Excerpted text: Begin

So Scaramuzzi and other researchers definitely reported batch related issues with the palladium

The biggest problem I see is in step 2:



This is where there is a 50 order of magnitude discrepancy between current fusion theory and claimed results, which is easily overcome with a miracle. But there are even more miracles needed:


If you try to extrapolate to low energies the known probabilities at high energies, you find that the probability of such an event is some 50 or more orders of magnitude lower than that needed to account for the measured excess heat (7): in other words, there is no chance that two deuterons will fuse at room temperature. The second miracle pertains to the absence of neutrons (and tritium, and so on) as the ashes of the reaction.
So he's saying not one miracle occurs, but two, however, there's more:


You have to assume that the branching ratio (the relative probabilities of the three branches) is also dramatically altered: you must imagine that the first two reactions become highly improbable, while the third, the one giving rise to a 4He nucleus, has a very high probability, almost 100%. But here we need the third miracle, since we do not see any γ-rays: thus we have to make the hypothesis that the 24 MeV of excess energy are in some way transformed in heat in the lattice of the host metal, the excess heat that you measure with your calorimeter. If these three miracles are produced, then the only expected ash is 4He:
The above cartoon says "Then a miracle occurs", but I couldn't find one that says "Then three miracles occur"

Excerpted text: End
Data excerpt: Begin

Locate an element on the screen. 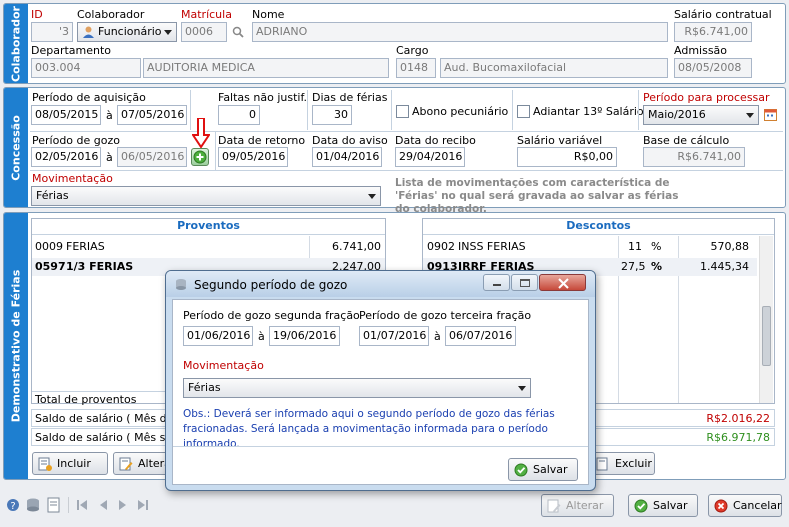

Data excerpt: End

§ **Your task**:
Write out the whole text on cold fusion and its three miracles word for word. The listing plays no part in what comes next.

§ **Written answer**:
So Scaramuzzi and other researchers definitely reported batch related issues with the palladium

The biggest problem I see is in step 2:



This is where there is a 50 order of magnitude discrepancy between current fusion theory and claimed results, which is easily overcome with a miracle. But there are even more miracles needed:


If you try to extrapolate to low energies the known probabilities at high energies, you find that the probability of such an event is some 50 or more orders of magnitude lower than that needed to account for the measured excess heat (7): in other words, there is no chance that two deuterons will fuse at room temperature. The second miracle pertains to the absence of neutrons (and tritium, and so on) as the ashes of the reaction.
So he's saying not one miracle occurs, but two, however, there's more:


You have to assume that the branching ratio (the relative probabilities of the three branches) is also dramatically altered: you must imagine that the first two reactions become highly improbable, while the third, the one giving rise to a 4He nucleus, has a very high probability, almost 100%. But here we need the third miracle, since we do not see any γ-rays: thus we have to make the hypothesis that the 24 MeV of excess energy are in some way transformed in heat in the lattice of the host metal, the excess heat that you measure with your calorimeter. If these three miracles are produced, then the only expected ash is 4He:
The above cartoon says "Then a miracle occurs", but I couldn't find one that says "Then three miracles occur"